王 雪，李 乾，刘彩红，古丽丹·塔勒达吾，刘凤兰，冯作山，王 静,

（1.新疆农业大学食品科学与药学学院，新疆果品采后科学与技术重点实验室，新疆 乌鲁木齐 830052；2.新疆林业科学院经济林研究所，新疆 乌鲁木齐 830063）

枸杞（Lycium barbarumL.）属于茄科（Solanaceae）枸杞属（Lycium Linn.），是多年生双子叶落叶灌木[1−2]。目前，我国是全球枸杞产品生产和消费的最主要地区[3]。枸杞含有多种活性物质，具有降血糖、抗衰老、增强免疫力、保护细胞等作用，是药食两用的进补佳品[4−5]。但是由于采后的枸杞仍然进行着正常的以呼吸为主导的新陈代谢活动，在果实成熟至衰老的生命历程中呼吸速率不断变化并出现呼吸高峰[6]，因此采后枸杞的贮藏品质、抗病性等受到不同程度的影响[7]。有研究称采后枸杞鲜果常温下放置2～3 d便开始出现衰老软化现象，导致果实品质降低[8]。因此找到一个经济有效的延长枸杞鲜果贮藏期，提高贮藏品质的保鲜方法显得尤为重要。

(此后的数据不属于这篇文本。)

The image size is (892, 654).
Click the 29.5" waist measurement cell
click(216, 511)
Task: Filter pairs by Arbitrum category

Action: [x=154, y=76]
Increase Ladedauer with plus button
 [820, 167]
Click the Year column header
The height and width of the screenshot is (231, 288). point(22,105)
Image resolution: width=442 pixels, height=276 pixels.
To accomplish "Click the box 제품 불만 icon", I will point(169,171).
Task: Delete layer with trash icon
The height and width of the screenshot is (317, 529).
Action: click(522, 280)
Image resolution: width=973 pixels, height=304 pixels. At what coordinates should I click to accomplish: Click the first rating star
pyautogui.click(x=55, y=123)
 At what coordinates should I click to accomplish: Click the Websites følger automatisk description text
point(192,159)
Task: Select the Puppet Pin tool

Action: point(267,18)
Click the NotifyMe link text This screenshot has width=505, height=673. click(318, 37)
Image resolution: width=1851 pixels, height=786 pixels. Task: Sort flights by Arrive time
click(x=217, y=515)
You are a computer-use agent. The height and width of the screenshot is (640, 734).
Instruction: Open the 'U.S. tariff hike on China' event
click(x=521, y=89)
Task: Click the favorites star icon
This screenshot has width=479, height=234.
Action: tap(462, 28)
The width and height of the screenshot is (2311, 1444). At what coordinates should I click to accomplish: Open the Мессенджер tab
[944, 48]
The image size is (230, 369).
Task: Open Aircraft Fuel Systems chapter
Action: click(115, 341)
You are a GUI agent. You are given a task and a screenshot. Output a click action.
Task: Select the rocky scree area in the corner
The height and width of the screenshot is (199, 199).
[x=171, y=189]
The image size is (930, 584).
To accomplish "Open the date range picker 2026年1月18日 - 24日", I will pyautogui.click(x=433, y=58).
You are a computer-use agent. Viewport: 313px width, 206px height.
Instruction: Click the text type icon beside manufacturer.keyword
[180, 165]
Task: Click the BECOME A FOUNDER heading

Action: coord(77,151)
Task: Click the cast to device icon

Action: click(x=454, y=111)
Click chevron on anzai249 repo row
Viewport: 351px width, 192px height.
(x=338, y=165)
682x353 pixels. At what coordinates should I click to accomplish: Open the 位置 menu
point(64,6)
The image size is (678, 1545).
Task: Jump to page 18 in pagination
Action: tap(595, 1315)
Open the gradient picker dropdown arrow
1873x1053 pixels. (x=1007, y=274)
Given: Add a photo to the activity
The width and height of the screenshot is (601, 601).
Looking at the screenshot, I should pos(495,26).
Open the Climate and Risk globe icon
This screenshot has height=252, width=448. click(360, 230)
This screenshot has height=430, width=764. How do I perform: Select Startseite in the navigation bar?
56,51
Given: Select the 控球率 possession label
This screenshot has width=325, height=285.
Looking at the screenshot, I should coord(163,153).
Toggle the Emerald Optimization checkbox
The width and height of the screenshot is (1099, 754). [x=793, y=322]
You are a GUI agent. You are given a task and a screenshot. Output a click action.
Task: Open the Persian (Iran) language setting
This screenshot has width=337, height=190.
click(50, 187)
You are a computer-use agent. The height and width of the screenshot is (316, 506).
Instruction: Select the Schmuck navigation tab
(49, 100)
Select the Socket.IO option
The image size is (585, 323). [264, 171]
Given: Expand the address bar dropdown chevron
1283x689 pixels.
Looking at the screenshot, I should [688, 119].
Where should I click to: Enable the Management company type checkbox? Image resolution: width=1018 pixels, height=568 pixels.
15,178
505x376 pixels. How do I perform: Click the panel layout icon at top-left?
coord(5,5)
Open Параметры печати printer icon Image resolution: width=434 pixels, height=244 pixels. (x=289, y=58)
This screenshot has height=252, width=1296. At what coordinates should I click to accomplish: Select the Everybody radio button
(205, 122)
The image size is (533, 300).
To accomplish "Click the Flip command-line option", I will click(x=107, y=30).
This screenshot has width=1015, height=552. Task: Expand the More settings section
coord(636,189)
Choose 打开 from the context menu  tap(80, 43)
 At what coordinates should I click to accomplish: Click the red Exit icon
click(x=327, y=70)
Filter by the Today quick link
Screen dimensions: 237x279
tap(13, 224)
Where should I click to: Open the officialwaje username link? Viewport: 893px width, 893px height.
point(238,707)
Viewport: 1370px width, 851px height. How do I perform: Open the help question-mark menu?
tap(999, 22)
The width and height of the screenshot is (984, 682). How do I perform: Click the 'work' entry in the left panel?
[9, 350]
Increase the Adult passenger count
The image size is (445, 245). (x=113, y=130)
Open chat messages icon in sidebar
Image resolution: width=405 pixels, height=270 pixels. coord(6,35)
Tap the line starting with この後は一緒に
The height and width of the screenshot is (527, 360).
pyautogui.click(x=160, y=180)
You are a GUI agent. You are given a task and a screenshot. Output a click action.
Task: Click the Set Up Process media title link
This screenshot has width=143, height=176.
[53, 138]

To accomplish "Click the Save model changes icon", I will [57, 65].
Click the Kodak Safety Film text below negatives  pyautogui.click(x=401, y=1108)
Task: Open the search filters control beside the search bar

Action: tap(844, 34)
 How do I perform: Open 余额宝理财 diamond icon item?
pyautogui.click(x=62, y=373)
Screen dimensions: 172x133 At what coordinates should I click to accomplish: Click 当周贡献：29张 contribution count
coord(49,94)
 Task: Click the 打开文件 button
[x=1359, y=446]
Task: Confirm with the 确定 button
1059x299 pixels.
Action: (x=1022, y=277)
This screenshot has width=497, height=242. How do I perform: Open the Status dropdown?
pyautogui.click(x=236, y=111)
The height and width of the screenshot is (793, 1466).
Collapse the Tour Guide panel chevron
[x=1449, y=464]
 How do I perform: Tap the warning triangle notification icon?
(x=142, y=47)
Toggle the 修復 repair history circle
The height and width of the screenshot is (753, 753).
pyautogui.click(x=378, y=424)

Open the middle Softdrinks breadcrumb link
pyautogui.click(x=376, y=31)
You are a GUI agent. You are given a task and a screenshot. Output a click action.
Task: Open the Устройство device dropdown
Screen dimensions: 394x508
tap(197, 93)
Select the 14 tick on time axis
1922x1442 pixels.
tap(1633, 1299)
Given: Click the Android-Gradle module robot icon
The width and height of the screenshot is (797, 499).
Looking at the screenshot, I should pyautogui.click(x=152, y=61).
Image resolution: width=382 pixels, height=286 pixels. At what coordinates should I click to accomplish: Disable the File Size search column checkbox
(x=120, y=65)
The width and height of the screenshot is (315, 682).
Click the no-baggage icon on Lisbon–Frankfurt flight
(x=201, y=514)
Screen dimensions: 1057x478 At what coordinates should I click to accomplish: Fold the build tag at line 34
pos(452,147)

目前关于枸杞鲜果保鲜的研究报道主要集中于水杨酸处理[9]、水杨酸结合气调处理[10]、壳聚糖涂膜处理[11−13]及保鲜膜处理[14]等，但采用NO熏蒸枸杞鲜果保鲜的研究报道尚不多见。NO是一种小分子气体，适宜浓度的NO具有延缓果蔬组织成熟衰老、减轻冷害症状和控制采后病害等作用，近年来已广泛应用于芒果、李、甜瓜、莲雾、桃、草莓等果蔬保鲜中。有研究报道，NO处理采后果蔬能较好地维持其硬度，保持果蔬较好的贮藏品质[15−17]。另有研究显示，NO熏蒸处理有效维持甜瓜果实采后硬度、减缓可溶性果胶质量分数的上升，降低多聚半乳糖醛酸酶、果胶甲酯酶、纤维素酶的活力[18]。NO处理延缓贮藏过程中的采后枇杷[19]、莲雾[20]、草莓[21]和番木瓜[22]细胞壁解聚进程，抑制果实细胞壁代谢相关酶活力，减慢原果胶和半纤维素分解速率，对保持果实的品质产生积极作用。但NO熏蒸枸杞鲜果对细胞壁代谢影响的研究尚未见相关报道。

因此本试验选用产自新疆博乐市的“宁杞七号”枸杞鲜果为试材，采用300 μL/L的外源NO气体熏蒸枸杞，探究经NO熏蒸枸杞鲜果软化与细胞壁的关系，以期为外源NO熏蒸在抑制枸杞鲜果软化方面的应用提供理论参考。

1 材料与方法

1.1 材料与仪器

“宁杞七号”枸杞 2019年7月3日采摘自新疆博乐市精河县托里乡，带果柄和萼片采摘，在当地3±0.5 ℃冷库中预冷24 h，装框运送至新疆农业大学3±0.5 ℃冷库，挑选无腐烂、发霉及遭受机械损伤的枸杞鲜果16 kg作为试验原料（处理和对照各8 kg）；3,5-二硝基水杨酸 上海科峰实验有限公司；结晶酚

天津市风船化学试剂科技有限公司；亚硫酸钠、p-硝基苯酚 天津市致远化学试剂有限公司；羧甲基纤维素钠 天津市光复精细化工研究所；一水合柠檬酸、二水合柠檬酸钠 国药集团化学试剂有限公司；水杨苷 上海素培生物科技中心；碳酸钠 天津市北联精细化学品开发有限公司；p-硝基苯-β-吡喃半乳糖苷 索莱宝公司；咔唑 上海化学试剂有限公司；无水乙醇 天津市鑫铂特化工有限公司；所有试剂均为分析纯。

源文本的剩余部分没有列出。